D.D. McKinnon, D.W. Domaille, J.N. Cha, and K.S. Anseth, “Biophysically Defined and Cytocompatible Covalently Adaptable Networks as Viscoelastic 3D Cell Culture Systems,” Advanced Materials (2013). [PDF]
Covalently crosslinked synthetic hydrogels are especially suitable as tissue engineering scaffolds due to their well-defined and easily tunable biochemical and biophysical properties. In order to enable complex cell functions like ECM deposition, motility, and spreading, a mechanism for crosslink degradation must be engineered into the material; however, the presence of a degradation trigger can complicate the cellular biophysical microenvironment. Furthermore, covalently crosslinked polymers typically produce a predominantly elastic material, while native tissues are complex viscoelastic structures. Here, we present a step-growth poly(ethylene glycol) (PEG) hydrogel crosslinked by reversible hydrazone bonds. The macromer components are readily synthesized from commercially available precursors, and the resulting gels form rapidly under physiological conditions and provide a non-toxic matrix that is suitable for cell culture. This material is capable of mimicking aspects of the viscoelastic properties of native tissues, and the dynamic stress relaxing crosslinks permit complex cellular functions to occur while retaining the benefits of traditional covalently crosslinked hydrogels. Taken together, these attributes make hydrazone crosslinked hydrogels a unique tool for designing viscoelastic scaffolds and studying cellular responses to scaffold elasticity.
D.D. McKinnon, A.M Kloxin, and K.S. Anseth, “Synthetic hydrogel platform for three-dimensional culture of embryonic stem cell-derived motor neurons,” Biomaterials Science (2013). [PDF]
Culturing mammalian neurons in three-dimensional (3D) microenvironments that more closely recapitulate critical biochemical and biophysical aspects of the developing or adult central nervous system (CNS) milieu remains a significant challenge in neurobiological studies and in regenerative medicine. Here, we aimed to exploit recent advances in poly(ethylene glycol) (PEG) hydrogel chemistries to define a synthetic niche capable of supporting the culture and axonal outgrowth of both aggregated and dissociated mouse embryonic stem cell-derived motor neurons (ESMNs). Using thiol-ene click chemistry to create peptide crosslinked PEG hydrogels, we identified a hydrogel formulation that promotes neuronal survival and axon outgrowth through cell-extracellular matrix interactions, such as those between the laminin-derived YIGSR and its integrin, and that allows neurons to remodel their extracellular environment through matrix metalloproteinase (MMP)-mediated polymer network degradation.
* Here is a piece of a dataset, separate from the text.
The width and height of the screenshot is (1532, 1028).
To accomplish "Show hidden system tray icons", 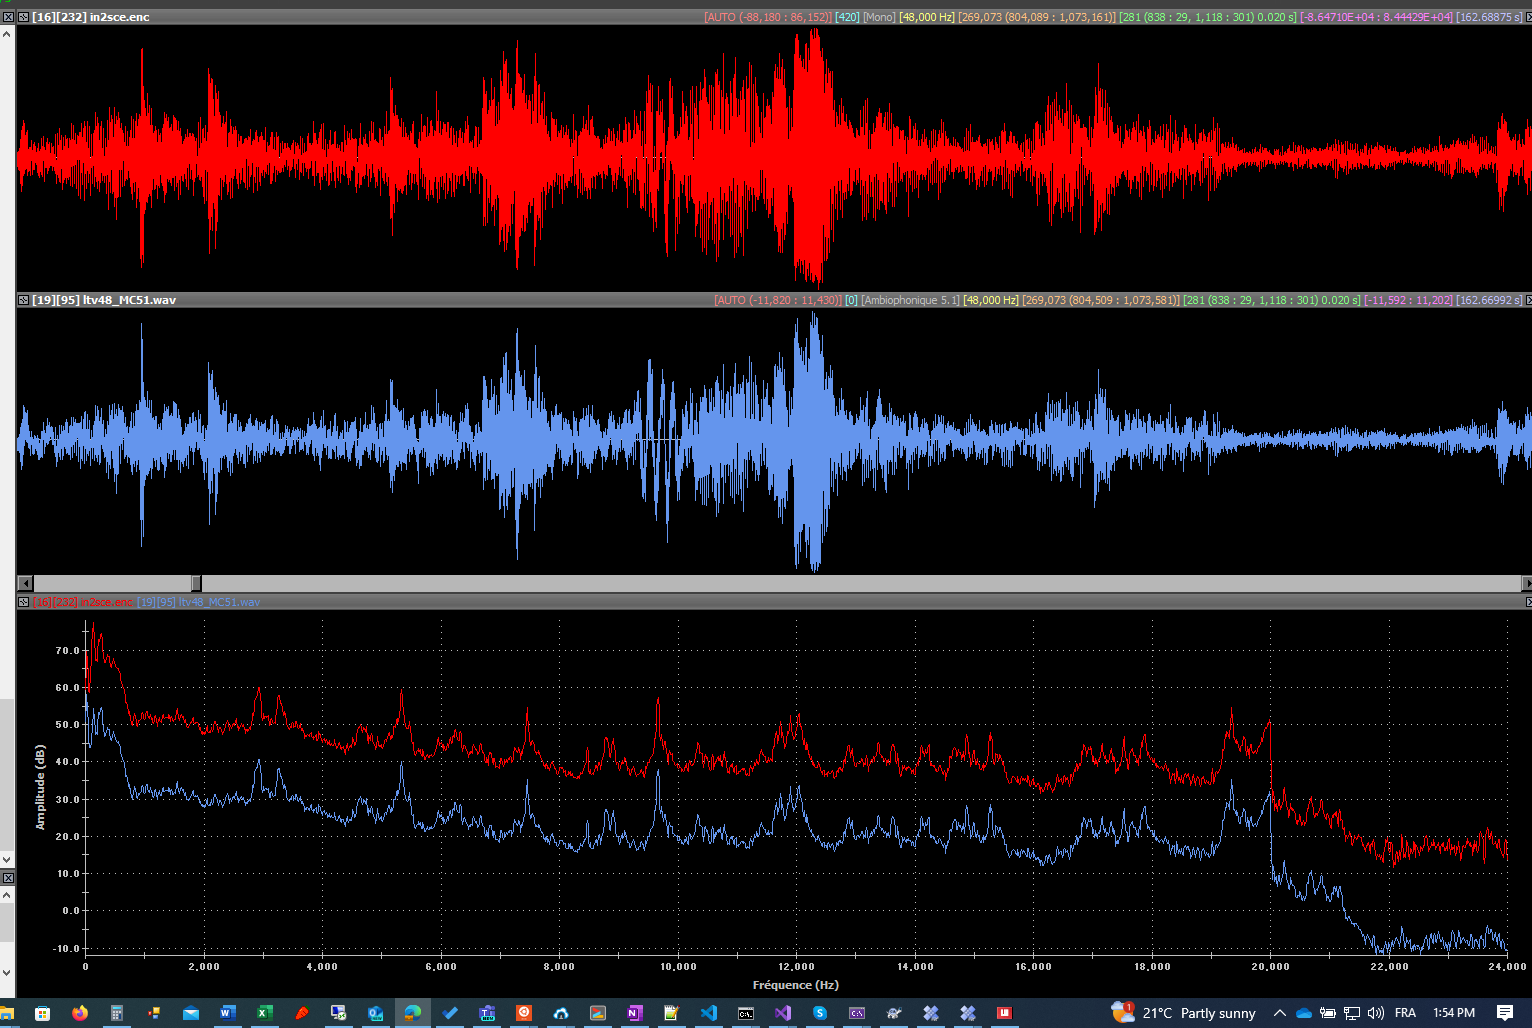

Our results demonstrate a 3D platform for culture of both aggregated and single mammalian motor nerve cells that not only permits cell survival over more than a week of culture, but also allows for the robust extension of motor axons. In addition, the optical transparency of the hydrogel allows simultaneous imaging of live cell functions, and as such, this material system should prove useful for studying fundamental aspects of neuronal development.